DARPA seeks man-machine teaming to take manufacturing to the next level

The agency is looking for innovative mathematical solutions in manufacturing to leverage advances in new technologies such as additive manufacturing.

Pentagon researchers want to take advantage of new processes in 3D design and printing to revolutionize the way all kinds of materials are made. The Defense Advanced Research Projects Agency is planning a proposers’ day to inform potential partners of a forthcoming broad agency announcement involving human-machine teaming. The TRAnsformative DESign, or TRADES, program seeks to enhance the next generation of counterintuitive designs – smaller, yet stronger fabrics – through mathematical and algorithmic solutions. 

Current designs are based on outdated platforms and thus do not leverage the advances that have been made in additive manufacturing and microfiber technologies, DARPA said. 

“The structural and functional complexities introduced by today’s advanced materials and manufacturing methods have exceeded our capacity to simultaneously optimize all the variables involved,” said Jan Vandenbrande, DARPA program manager. “We have reached the fundamental limits of what our computer-aided design tools and processes can handle, and need revolutionary new tools that can take requirements from a human designer and propose radically new concepts, shapes and structures that would likely never be conceived by even our best design programs today, much less by a human alone.”

“For example, designing a structure whose components vary significantly in their physical or functional properties, such as a phased array radar, and an aircraft skin, is extremely complicated using available tools.
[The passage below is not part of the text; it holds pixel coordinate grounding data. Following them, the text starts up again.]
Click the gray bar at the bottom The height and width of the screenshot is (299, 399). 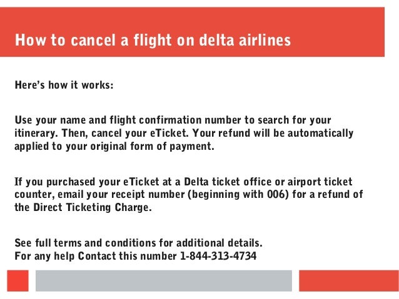coord(164,281)
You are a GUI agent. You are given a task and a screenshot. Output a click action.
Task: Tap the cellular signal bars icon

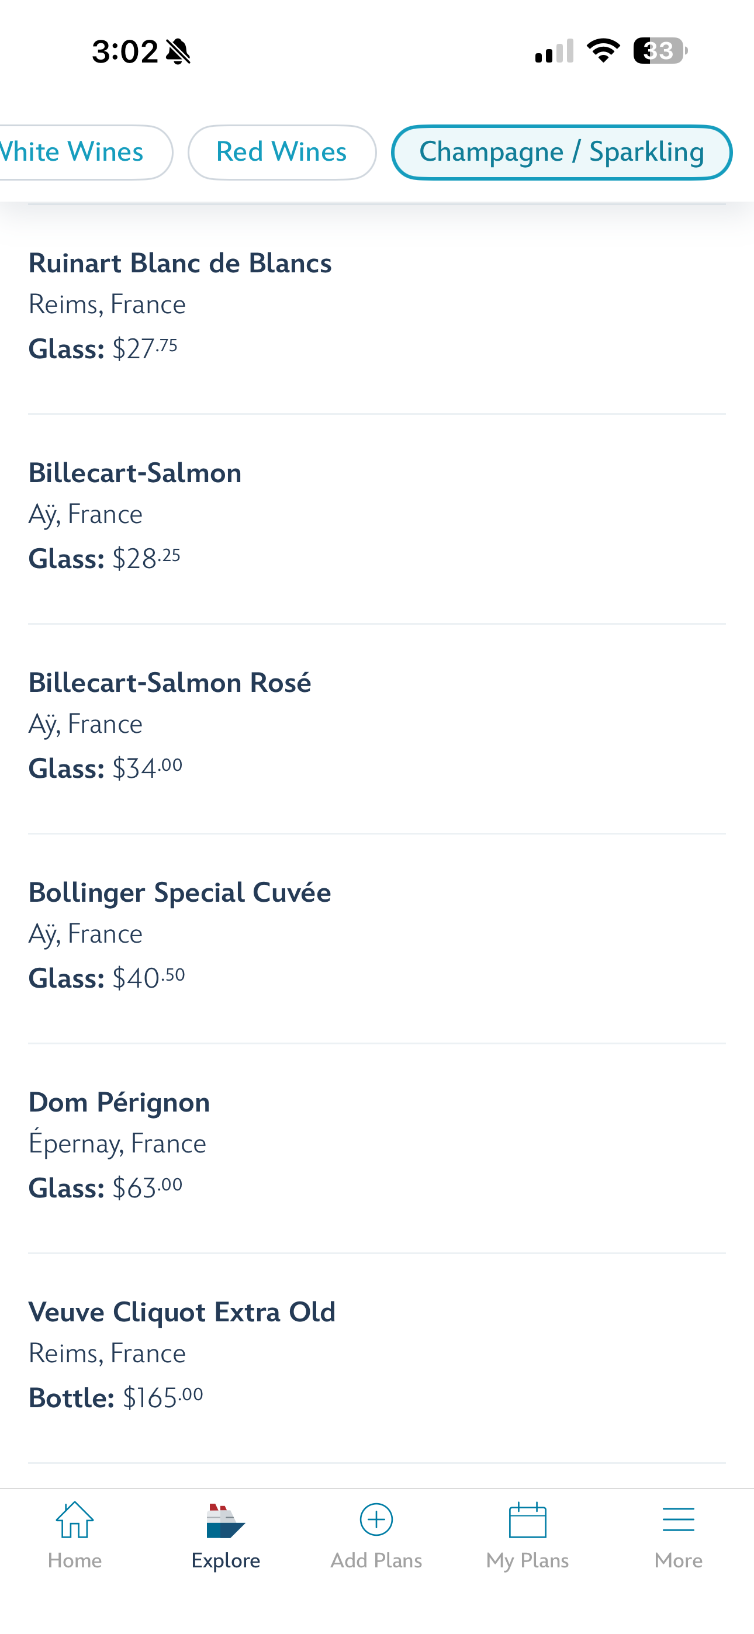[554, 51]
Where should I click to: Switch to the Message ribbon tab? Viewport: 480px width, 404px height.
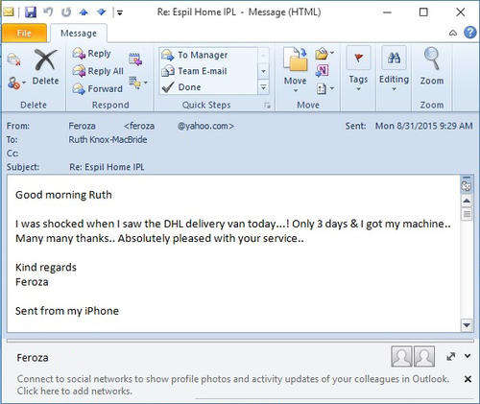79,34
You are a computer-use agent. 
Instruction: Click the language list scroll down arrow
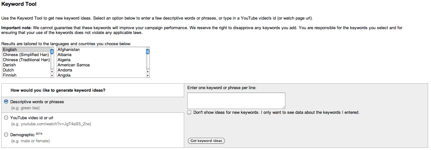tap(52, 76)
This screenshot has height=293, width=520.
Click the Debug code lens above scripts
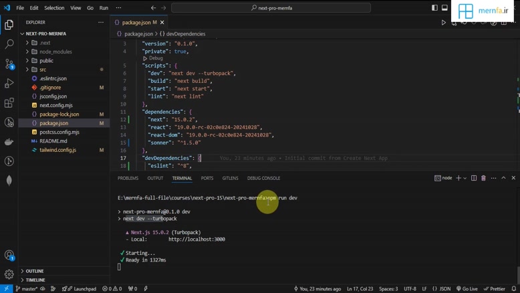coord(156,58)
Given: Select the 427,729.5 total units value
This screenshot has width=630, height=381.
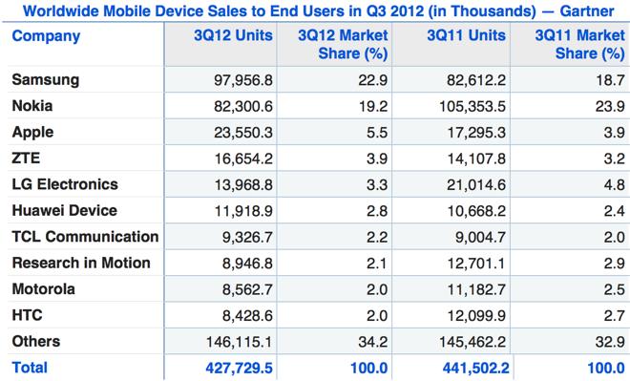Looking at the screenshot, I should click(239, 368).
Usually the relevant components are designed separately and then they are joined,” DARPA said. “Not accounting for these requirements during design can lead to production difficulties and defects, and in extreme cases require manual hand layup. Such problems could be mitigated or even eliminated if designers had the tools to account for the characteristics and manufacturing and processing requirements of the advanced materials.”

TRADES envisions a unified approach that can address design representation, analysis and synthesis. Final TRADES technologies will allow designers to navigate design space more easily and discover non-intuitive designs that leverage new materials and advanced manufacturing approaches, DARPA’s notice stated. 

“Much of today’s design is really re-design based on useful but very old ideas,” Vandenbrande said. “The design for building aircraft fuselages today, for example, is based on a spar-and-rib concept that dates back to design ideas from four thousand years ago when ancient ships such as the Royal Barge of Khufu used this basic design concept for its hull. TRADES could revolutionize such well-worn designs.”

The proposers’ day is set for May 13.